![Carson Daly at Fort Irwin, California, on May 27, 2009. Photo by United States Army (Photo Credit: Spc. Nathaniel Muth) [Public domain], via Wikimedia Commons](http://mynewsla.com/wp-content/uploads/2016/05/Carson_Daly-1-150x150.jpg)
![Carson Daly at Fort Irwin, California, on May 27, 2009. Photo by United States Army (Photo Credit: Spc. Nathaniel Muth) [Public domain], via Wikimedia Commons](http://mynewsla.com/wp-content/uploads/2016/05/Carson_Daly-1.jpg)
Carson Daly at Fort Irwin, California, on May 27, 2009. Photo by United States Army (Photo Credit: Spc.
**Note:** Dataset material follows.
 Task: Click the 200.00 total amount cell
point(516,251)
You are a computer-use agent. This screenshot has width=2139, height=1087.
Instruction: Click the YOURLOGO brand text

Nathaniel Muth) [Public domain], via Wikimedia Commons
Los Angeles Superior Court Judge Frederick Shaller tossed Santa Monica Petroleum’s claim for breach of an oral contract. The judge agreed with defense attorneys that the claim was void because the contract was not in writing.
The oil company’s other causes of action for trespass and private nuisance will remain in the lawsuit. The plaintiffs also are requesting that the judge find that the fence infringes on the oil firm’s property and order that it be removed by a qualified contractor at the defendants’ expense.
Santa Monica Petroleum filed the lawsuit in March 2015 against Daly, the Ocean Way Real Estate Trust, and two other individuals, Bryan Kelly and Emily White.
Daly, the 42-year-old trustor of the trust, was not present in court. According to the lawsuit, he owned property on Ocean Way until he transferred it to the trust in January 2006. Sometime during the period in which Daly and the trust owned the property, a fence was built that “impermissibly encroaches” on the oil company’s land, the suit states.
Daly and the trust orally agreed in September 2014 to remove the fence from the firm’s property, but the trust failed to do so and sold the home to White and Kelly the next month, the suit states.
Both White and Kelly ignored a demand from Santa Monica Petroleum in December that they move the fence off the company’s land and it continues to encroach on the firm’s property, the suit states.
The actions of all defendants were “done with a conscious disregard” of the rights of Santa Monica Petroleum, according to the lawsuit.
Shaller scheduled a case management conference for July 7. The lawsuit was filed in March 2015.